Quantifying the Role of OpenFold Components in Protein Structure Prediction
Tyler L. Hayes, Giri P. Krishnan
TL;DR
The paper tackles the challenge of understanding which architectural components of Evoformer-based protein structure predictors contribute most to accuracy. By performing systematic ablations of OpenFold components (attentional and non-attentional blocks) and measuring changes in TM-score across 154 proteins from a CAMEO subset, the authors identify MSA Column Attention, both MLP Transition layers, and the final Pair representation as broadly critical, with substantial reliance on evolutionary information. They further show that several components exhibit length-dependent importance, with longer proteins relying more on MSA-based features and shorter proteins depending more on triangle-based updates, highlighting heterogeneity across proteins.
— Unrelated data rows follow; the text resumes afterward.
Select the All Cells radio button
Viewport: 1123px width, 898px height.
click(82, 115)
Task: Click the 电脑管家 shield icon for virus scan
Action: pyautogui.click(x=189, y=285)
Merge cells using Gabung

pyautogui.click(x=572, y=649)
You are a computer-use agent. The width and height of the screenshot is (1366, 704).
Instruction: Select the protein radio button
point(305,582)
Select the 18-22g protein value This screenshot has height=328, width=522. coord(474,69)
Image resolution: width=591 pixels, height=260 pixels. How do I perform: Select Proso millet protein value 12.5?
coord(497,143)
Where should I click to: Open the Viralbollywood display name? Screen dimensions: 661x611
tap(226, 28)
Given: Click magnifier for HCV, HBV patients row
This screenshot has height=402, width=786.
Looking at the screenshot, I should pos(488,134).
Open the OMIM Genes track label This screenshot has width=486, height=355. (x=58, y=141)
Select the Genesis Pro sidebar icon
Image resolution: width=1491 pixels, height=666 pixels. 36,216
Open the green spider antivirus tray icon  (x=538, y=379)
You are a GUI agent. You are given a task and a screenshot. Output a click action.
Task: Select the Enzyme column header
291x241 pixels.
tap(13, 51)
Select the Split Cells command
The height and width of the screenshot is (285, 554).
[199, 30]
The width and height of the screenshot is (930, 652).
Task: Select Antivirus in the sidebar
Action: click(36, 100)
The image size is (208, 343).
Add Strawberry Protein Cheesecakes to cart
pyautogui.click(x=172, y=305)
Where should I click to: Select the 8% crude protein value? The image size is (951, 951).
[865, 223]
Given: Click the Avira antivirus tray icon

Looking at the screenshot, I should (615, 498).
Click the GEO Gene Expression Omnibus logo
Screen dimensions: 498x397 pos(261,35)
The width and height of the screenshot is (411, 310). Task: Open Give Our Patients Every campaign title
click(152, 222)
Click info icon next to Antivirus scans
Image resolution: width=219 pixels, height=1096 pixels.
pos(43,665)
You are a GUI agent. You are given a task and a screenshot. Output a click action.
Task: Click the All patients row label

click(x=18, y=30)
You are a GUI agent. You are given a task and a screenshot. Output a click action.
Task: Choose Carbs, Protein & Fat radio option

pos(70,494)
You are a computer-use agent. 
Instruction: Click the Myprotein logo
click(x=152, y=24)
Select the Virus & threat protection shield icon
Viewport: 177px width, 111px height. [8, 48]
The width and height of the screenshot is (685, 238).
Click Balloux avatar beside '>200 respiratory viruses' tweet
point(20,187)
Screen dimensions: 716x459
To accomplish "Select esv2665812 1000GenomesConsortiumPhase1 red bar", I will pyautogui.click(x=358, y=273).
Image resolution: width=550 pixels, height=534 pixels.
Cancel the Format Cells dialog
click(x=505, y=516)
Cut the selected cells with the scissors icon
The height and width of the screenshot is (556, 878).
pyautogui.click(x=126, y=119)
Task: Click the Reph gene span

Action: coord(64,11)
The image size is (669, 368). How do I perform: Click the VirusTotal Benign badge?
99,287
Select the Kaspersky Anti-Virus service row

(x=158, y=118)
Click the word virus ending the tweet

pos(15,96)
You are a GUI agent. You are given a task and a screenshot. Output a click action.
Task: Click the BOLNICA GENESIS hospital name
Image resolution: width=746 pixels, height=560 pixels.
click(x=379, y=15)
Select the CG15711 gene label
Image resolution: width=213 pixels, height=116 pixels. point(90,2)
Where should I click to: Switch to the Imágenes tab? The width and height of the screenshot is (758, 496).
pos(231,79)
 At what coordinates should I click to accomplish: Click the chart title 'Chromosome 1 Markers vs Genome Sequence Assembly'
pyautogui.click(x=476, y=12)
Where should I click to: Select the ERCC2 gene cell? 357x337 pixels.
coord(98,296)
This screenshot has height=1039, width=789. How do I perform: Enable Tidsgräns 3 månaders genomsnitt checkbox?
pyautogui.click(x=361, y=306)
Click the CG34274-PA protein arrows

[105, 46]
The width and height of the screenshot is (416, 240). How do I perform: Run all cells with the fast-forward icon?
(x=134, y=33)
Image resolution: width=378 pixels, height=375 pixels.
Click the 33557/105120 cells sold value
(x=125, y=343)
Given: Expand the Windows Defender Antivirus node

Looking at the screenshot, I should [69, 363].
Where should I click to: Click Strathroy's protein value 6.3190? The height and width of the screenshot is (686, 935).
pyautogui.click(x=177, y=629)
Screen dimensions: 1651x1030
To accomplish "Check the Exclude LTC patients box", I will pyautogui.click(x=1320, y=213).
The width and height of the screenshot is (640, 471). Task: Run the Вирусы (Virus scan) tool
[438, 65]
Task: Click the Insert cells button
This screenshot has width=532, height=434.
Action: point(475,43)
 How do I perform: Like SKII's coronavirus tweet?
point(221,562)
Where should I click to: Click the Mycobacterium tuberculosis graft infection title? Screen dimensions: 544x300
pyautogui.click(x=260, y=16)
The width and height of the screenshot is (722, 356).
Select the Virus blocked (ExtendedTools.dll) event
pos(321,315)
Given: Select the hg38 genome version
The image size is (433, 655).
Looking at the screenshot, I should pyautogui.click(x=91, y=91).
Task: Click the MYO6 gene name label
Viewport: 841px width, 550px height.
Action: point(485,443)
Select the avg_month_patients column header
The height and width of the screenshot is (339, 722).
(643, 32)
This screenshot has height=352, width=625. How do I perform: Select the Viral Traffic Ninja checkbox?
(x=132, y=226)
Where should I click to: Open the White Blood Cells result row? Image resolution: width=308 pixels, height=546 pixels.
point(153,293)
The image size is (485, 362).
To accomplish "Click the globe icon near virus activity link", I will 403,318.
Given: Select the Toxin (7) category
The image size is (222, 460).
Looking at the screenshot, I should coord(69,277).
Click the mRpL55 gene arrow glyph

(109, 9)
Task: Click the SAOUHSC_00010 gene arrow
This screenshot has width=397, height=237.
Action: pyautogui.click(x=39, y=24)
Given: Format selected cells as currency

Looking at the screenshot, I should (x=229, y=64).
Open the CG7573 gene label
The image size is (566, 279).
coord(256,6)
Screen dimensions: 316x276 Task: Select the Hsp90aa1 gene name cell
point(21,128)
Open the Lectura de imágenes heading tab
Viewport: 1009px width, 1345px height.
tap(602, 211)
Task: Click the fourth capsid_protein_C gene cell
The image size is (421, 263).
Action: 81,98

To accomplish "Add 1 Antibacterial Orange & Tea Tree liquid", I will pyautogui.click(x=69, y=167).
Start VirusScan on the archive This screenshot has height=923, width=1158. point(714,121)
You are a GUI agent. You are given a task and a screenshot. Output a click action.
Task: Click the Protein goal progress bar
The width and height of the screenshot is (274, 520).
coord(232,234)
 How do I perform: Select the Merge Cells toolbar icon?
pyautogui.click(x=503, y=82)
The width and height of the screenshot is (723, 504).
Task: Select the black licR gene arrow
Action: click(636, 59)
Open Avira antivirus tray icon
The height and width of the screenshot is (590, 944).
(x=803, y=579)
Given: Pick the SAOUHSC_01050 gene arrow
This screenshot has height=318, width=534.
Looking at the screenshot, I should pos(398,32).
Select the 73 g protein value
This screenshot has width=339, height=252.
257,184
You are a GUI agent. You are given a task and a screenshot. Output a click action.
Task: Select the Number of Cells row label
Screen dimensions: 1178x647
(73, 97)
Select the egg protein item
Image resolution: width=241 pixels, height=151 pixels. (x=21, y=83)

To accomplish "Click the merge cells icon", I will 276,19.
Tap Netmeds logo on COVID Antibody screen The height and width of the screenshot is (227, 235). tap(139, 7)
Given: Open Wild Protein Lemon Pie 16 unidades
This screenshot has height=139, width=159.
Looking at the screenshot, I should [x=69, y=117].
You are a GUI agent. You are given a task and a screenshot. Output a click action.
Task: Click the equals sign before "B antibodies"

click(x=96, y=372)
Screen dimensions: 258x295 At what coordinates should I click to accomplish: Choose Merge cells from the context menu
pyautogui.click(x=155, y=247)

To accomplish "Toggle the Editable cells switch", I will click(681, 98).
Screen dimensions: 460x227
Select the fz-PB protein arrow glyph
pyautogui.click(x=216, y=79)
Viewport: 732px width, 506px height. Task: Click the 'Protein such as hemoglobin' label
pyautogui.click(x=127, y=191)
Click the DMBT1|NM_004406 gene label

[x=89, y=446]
These results advance interpretability of AlphaFold-like models and suggest direction for targeted architectural improvements and analysis of structure prediction networks.
Abstract
Models such as AlphaFold2 and OpenFold have transformed protein structure prediction, yet their inner workings remain poorly understood. We present a methodology to systematically evaluate the contribution of individual OpenFold components to structure prediction accuracy. We identify several components that are critical for most proteins, while others vary in importance across proteins. We further show that the contribution of several components is correlated with protein length. These findings provide insight into how OpenFold achieves accurate predictions and highlight directions for interpreting protein prediction networks more broadly.